The words “steel, overcapacity and China” have long been pointed to with concern by steelmakers and recyclers in the rest of the world. With the ongoing COVID-19 virus-related factory shutdown in China, those concerns—and the low prices they entail—are currently front and center.
A Feb. 20 Bloomberg article portrays the impact that a largely dormant Chinese economy is beginning to have on the steel sector there. Most manufacturing plants shut down in late January for the Chinese New Year holiday but have yet to reopen in the wake of COVID-19-related travel and quarantine restrictions.
China’s central government, its provinces and many manufacturers seem to have essentially given up on the month of February in terms of major workplace restarts, aiming instead for a Monday, March 2 “normalization” date.
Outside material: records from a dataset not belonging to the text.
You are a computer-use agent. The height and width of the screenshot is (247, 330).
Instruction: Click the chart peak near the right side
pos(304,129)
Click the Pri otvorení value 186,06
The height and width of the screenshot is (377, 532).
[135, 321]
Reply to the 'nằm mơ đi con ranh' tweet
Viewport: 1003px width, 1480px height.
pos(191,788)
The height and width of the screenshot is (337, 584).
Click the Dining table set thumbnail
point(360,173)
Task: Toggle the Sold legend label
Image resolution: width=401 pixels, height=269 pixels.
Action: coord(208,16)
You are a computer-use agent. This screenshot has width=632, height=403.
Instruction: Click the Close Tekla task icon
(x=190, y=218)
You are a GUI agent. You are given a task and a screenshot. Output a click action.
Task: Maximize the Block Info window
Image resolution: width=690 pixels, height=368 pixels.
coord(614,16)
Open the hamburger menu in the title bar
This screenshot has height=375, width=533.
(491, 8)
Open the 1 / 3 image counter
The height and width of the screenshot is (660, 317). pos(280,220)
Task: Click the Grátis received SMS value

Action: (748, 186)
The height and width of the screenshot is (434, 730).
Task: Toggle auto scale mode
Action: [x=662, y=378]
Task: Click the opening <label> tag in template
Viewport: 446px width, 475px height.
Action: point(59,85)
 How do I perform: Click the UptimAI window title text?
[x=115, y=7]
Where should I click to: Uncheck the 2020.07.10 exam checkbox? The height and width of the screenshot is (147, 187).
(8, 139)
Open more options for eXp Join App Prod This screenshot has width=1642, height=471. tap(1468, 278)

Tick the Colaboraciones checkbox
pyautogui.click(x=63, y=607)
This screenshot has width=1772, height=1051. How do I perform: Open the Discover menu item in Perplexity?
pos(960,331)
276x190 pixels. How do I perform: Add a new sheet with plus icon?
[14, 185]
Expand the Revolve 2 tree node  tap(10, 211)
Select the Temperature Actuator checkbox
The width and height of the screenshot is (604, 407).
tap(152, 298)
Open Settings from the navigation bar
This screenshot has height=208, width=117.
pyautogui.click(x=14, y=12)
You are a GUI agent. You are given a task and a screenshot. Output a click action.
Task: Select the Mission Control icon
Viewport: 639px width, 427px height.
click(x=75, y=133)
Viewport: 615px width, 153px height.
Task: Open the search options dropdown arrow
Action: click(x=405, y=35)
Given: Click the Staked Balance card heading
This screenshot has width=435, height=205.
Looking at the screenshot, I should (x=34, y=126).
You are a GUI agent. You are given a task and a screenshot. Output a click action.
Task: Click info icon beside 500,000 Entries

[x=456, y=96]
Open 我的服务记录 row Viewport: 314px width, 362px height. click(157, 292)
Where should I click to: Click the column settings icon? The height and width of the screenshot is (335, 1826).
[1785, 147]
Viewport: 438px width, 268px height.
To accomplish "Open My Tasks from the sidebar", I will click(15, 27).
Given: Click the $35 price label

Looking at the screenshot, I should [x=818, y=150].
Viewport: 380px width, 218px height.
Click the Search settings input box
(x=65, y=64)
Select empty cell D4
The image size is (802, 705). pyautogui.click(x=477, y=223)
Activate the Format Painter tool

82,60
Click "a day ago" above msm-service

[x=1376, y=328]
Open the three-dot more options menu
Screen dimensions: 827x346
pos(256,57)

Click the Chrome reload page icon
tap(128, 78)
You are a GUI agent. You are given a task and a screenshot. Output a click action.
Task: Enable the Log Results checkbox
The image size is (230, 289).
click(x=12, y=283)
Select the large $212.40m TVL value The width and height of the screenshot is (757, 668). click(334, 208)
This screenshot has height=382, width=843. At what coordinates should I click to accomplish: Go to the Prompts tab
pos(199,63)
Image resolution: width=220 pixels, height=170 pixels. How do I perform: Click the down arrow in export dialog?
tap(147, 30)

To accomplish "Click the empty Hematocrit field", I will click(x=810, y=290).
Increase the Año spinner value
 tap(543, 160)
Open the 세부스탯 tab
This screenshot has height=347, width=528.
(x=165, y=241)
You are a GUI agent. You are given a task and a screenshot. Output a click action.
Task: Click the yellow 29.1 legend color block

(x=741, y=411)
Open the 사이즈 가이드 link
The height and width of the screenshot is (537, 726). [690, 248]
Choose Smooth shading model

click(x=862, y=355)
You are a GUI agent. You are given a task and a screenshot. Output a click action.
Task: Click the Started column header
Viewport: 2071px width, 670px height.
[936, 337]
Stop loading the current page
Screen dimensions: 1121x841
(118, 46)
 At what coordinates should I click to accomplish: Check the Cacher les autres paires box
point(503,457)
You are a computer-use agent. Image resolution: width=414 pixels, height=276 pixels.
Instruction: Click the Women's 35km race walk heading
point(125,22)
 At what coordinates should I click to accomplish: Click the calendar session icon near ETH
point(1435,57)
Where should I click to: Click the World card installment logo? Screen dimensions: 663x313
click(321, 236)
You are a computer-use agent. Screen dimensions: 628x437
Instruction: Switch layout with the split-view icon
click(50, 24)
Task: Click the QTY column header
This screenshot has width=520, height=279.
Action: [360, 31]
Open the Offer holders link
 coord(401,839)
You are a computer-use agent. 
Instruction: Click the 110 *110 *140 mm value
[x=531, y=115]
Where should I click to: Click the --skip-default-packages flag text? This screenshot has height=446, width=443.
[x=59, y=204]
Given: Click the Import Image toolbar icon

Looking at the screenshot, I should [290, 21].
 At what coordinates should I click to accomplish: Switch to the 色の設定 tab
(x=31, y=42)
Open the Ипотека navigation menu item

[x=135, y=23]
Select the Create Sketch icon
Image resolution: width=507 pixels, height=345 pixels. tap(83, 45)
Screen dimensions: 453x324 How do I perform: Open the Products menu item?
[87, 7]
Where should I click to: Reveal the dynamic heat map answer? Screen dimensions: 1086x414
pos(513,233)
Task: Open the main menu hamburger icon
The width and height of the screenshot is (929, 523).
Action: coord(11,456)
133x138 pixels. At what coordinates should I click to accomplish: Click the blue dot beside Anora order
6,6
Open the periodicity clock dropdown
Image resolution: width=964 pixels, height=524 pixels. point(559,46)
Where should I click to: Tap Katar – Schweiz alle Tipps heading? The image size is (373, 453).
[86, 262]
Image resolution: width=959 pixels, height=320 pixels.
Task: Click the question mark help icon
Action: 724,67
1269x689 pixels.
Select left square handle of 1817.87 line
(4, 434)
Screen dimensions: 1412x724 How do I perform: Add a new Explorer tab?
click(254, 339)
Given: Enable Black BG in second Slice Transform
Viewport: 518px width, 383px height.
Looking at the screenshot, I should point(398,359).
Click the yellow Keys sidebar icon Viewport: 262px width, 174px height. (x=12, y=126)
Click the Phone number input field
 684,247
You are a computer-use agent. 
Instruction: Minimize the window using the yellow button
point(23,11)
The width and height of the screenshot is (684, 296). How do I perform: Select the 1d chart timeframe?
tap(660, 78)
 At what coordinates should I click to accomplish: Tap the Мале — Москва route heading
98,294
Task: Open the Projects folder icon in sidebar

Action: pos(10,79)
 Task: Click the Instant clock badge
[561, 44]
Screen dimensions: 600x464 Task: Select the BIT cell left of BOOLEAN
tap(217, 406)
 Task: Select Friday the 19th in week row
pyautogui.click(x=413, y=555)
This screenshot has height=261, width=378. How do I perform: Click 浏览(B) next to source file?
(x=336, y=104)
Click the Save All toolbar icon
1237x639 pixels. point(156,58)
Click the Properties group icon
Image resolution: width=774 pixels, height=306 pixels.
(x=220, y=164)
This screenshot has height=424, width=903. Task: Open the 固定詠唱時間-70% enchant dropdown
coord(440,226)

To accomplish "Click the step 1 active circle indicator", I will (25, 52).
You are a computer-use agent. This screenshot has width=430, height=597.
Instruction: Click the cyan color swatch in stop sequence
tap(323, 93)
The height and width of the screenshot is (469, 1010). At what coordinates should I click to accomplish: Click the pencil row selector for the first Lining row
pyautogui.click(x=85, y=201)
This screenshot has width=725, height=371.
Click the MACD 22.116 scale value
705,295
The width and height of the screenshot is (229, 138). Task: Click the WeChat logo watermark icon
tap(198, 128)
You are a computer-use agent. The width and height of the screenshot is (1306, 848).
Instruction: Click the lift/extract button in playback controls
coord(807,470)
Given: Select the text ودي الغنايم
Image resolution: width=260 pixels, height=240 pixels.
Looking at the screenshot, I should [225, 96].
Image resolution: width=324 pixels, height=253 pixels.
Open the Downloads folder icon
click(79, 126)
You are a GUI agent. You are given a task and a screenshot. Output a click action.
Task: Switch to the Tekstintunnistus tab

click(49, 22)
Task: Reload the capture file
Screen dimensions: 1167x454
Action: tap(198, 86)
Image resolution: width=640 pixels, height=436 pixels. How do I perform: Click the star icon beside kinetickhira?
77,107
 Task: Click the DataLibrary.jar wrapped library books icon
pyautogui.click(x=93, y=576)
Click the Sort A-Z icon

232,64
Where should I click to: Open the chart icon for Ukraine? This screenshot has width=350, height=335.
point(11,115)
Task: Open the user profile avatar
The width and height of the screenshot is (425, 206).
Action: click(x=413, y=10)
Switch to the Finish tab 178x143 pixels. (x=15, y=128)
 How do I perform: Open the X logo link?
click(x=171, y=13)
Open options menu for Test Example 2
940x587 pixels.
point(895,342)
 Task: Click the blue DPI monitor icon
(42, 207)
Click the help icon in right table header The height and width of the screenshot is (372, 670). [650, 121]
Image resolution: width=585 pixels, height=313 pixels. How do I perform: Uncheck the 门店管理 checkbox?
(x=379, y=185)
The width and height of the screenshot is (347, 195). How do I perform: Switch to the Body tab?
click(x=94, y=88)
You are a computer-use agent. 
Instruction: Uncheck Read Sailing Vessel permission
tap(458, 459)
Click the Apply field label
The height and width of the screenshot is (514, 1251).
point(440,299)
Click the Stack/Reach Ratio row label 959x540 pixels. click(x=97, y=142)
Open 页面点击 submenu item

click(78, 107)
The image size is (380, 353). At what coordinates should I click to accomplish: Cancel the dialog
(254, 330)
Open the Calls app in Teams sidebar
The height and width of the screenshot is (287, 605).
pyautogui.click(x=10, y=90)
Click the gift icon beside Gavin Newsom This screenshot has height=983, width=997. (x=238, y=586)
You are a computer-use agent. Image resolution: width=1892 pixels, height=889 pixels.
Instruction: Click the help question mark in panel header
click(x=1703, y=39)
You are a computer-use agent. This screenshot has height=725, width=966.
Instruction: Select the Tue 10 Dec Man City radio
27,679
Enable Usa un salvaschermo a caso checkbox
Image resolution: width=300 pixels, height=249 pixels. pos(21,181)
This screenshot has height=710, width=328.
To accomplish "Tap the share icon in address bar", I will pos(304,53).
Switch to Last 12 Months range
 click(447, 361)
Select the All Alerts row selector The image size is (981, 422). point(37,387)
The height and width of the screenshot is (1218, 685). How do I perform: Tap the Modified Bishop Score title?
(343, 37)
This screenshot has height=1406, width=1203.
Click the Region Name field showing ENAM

Steel mill blast furnaces and basic oxygen furnaces (BOFs), meanwhile, are not easily idled and have continued to operate during this same stretch, leading to reports of a widespread finished and semifinished steel glut. As China produces roughly half of the world’s steel, the impact on global steel and ferrous scrap prices seems inevitable.
In the Feb. 20 Bloomberg article titled “China keeps churning out steel that no one wants to buy,” reporters cite an analyst with London-based CRU who says steel inventories are at “critically high levels.”
China’s government is reportedly in the midst of injecting cash into the economy to get it restarted, but questions remain as to whether that money will circulate to small and medium-sized firms, and whether it will be used to jump start new construction and manufacturing efforts or instead be used to repay existing debts.